2007年11月18日日曜日

プラトニック・アニマル

著者名;代々木忠 発行年(西暦);1999 出版社;幻冬舎
 話題のいわゆる「AV監督」による性評論。エゴを棄てて素直になる、自らを投げ出すという主張は最後には「チャネリング」というところまでいってしまう。いや、他人からみると到底真似できない領域に入るのだが、主題の「性」よりもビデオ監督としてラジカルな作品を世に問いつつ、商業的にも成功したそのメイキングのほうが実は個人的には興味深い。

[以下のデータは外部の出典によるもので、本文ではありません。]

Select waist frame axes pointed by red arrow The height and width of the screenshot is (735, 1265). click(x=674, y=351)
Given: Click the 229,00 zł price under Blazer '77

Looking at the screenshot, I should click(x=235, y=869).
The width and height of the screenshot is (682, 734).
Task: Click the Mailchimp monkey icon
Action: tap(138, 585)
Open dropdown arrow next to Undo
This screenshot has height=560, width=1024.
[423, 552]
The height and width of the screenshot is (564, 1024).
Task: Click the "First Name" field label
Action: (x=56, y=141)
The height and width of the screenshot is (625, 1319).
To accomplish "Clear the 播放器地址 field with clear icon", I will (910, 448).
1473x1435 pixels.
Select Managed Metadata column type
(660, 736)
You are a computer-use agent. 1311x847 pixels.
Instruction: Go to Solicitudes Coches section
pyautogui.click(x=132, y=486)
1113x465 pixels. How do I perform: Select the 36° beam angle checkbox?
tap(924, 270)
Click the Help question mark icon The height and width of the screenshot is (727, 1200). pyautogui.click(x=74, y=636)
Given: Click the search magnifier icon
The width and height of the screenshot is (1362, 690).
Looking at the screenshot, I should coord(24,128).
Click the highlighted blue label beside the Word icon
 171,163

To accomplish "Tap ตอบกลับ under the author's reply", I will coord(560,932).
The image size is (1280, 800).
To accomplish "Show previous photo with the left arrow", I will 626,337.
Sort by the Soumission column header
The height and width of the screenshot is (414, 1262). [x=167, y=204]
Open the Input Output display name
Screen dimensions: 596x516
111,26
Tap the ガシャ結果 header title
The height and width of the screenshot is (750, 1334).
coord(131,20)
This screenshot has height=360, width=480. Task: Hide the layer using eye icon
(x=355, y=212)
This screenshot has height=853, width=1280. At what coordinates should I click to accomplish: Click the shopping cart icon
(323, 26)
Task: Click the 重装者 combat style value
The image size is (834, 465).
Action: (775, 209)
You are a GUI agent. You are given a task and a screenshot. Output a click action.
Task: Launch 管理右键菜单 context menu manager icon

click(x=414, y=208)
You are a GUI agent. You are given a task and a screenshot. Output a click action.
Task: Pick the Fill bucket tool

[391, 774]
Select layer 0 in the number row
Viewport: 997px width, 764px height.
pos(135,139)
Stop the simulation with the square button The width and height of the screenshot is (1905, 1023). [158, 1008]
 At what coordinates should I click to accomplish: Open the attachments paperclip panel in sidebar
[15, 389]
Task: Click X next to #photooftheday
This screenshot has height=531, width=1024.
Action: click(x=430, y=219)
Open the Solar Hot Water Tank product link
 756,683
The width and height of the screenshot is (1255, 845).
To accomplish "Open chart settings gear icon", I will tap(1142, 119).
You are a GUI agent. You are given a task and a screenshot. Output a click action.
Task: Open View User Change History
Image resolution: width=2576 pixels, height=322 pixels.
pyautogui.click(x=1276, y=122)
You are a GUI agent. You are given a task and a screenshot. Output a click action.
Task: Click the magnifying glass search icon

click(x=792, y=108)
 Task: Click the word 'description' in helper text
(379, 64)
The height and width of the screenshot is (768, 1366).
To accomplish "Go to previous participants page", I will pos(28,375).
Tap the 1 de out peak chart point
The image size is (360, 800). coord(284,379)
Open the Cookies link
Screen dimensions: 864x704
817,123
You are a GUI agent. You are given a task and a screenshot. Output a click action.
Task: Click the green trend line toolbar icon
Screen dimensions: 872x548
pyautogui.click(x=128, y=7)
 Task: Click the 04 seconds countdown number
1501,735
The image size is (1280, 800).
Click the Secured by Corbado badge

「…子供の遊びみたいなもので、一つのシリーズに良くも悪くも自分が納得してしまったら、次にしたいものが自然と見えてくるのだ」
「私はしたいことをしているだけなのである」
「現在のアダルトビデオは、出演している女優の顔やスタイルだけで勝負し、中身はどれもワンパターンである」
と創作意欲がわく様子を独特の切り口でサラリと紹介し、いわゆるカラミがないビデオを製作してベストセラーにしてしまう。玄人だからわかる顧客の志向ということなのかもしれない。「エゴが死んだとき、人は本当の自分になれる」といったほかの人が言うと説教くさい発言にも人生の修羅場というか裏側を見続け撮影しつづけ、さらに商業的にも成功したプロデューサーだからこそいえるセリフだと納得してしまう部分もある。